Le Matricule des anges, octobre 2025, par Thierry Guichard

Transfuge à rebours

En questionnant l’enfant qu’il fut lorsqu’il écrivit son premier livre, Camille de Toledo retrouve une colère à laquelle il ajoute beaucoup de douceur. Pour aiguiser la pensée.

En 2002 paraissait le premier livre signé Camille de Toledo. Archimondain, jolipunk (Calmann-Lévy) était un essai sous-titré Confessions d’un jeune homme à contretemps. Près d’un quart de siècle plus tard, l’écrivain revient sur ce qui le conduisit à écrire ce livre. Il lit et annote les textes de ses carnets, s’interroge autant sur l’enfant qu’il fut que sur le siècle sur lequel son essai jetait un linceul. Et plus particulièrement sur les années commencées par la chute du mur de Berlin et achevées avec l’attentat contre les tours jumelles de New York. Si le titre Archimondain, jolipunk n’est jamais cité dans Au Temps de ma colère, c’est peut-être pour marquer une rupture entre le gamin qui l’écrivit à 25 ans (Alexis Mital, de son vrai nom, est né en 1975) et l’homme qu’il est devenu aujourd’hui. Ou parce que cet essai fut accueilli en son temps comme le livre fondateur d’une génération, au grand dam de son auteur. Pour autant, le regard que le quinquagénaire porte sur son enfance, sur cette colère à l’origine de l’écriture, reste empreint de tendresse. Et finalement, on a le sentiment que le temps de sa colère, heureusement, n’est pas fini. Et plus encore, qu’Au temps de ma colère constitue une formidable résurrection d’Archimondain, jolipunk dans lequel l’écrivain instaurait le procès d’un socialisme de marché, d’une récupération par le capitalisme de tout ce qui l’a combattu et démolissait avec l’énergie d’un joyeux désespoir la théorie de la fin de l’Histoire qui était aussi l’écriture de la fin des espérances.
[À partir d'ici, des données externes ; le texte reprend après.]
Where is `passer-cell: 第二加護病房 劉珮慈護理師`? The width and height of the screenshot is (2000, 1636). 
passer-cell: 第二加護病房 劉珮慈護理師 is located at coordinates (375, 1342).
Au temps de ma colère cite donc de larges extraits d’Archimondain… et propose, en italiques, les commentaires que la relecture provoque chez son auteur. Ce va-et-vient entre le « il » de 2002 et le « je » d’aujourd’hui, est passionnant. Il met en lumière ce qui est né du siècle précédent et rappelle à nous des luttes que la précipitation des images d’actualité a versées dans les oubliettes de la mémoire collective. À I ‘opposé de la manière avec laquelle les années gauchistes et Mai 68 sont entrées dans l’Histoire nationale, l’altermondialisme de Porto Alegre, où, jeune reporter, l’auteur rencontre Naomi Klein, de Gênes, où il va interviewer le père de Carlo Giuliani abattu par les carabiniers italiens, semble s’être évanoui dans la représentation globalisée et standardisée du monde. Aiguillon pour la pensée, ce livre-là, pétillant d’intelligence, apporte aussi un air à nouveau frais (preuve qu’à l’instar de l’auteur lui-même, on est nombreux à mal respirer notre époque). Cet air qui circule dans ces pages, peut-être vient-il d’une forme de réparation, voire de pardon. L’écrivain, on l’a dit, s’est choisi un pseudo pour échapper à sa généalogie : sa mère, rédactrice en chef du Nouvel Obs est la fille du PDG d’un des plus grands groupes industriels français. La maison familiale reçoit à table les figures de la gauche de Rocard ou Delors à Mitterrand et les « Flatteurs / Attali, Mine / des hommes qui parlaient des affaires du monde / comme s’ils avaient prise sur lui : “Puisque ce désordre nous dépasse / feignons d’en être les organisateurs” ». L’enfant décide donc de rompre avec cette « hypercaste », cette classe à laquelle il appartient : il change de nom « pour rompre avec sa caste / il pense / trahir mais vers le bas ». Faire en quelque sorte le chemin inverse du transfuge.

Aujourd’hui, écrit le quinquagénaire, « je n’ai plus de certitude, / plus la même force, plus la même rage / je cherche la douceur, partout, la douceur / pour m’en sortir ». Et tout le livre baigne dans cette douceur, cette attention délicate portée à l’enfant qu’il fut et qui fut aussi l’enfant de Mazet, son « autre mère », femme du peuple qui l’éleva, lui donna son temps et son affection et pour laquelle finalement son engagement porte le sceau de la plus grande fidélité. Le souffle d’air vient de là, non d’une porte que l’enfant de 25 ans crut claquer au nez de sa famille, mais d’une porte laissée ouverte entre l’éducation bourgeoise et l’amour maternel, entre les rêves d’hier et les combats d’aujourd’hui, entre Alexis et Camille, entre l’enfant qu’il fut et les enfants dont il est le père.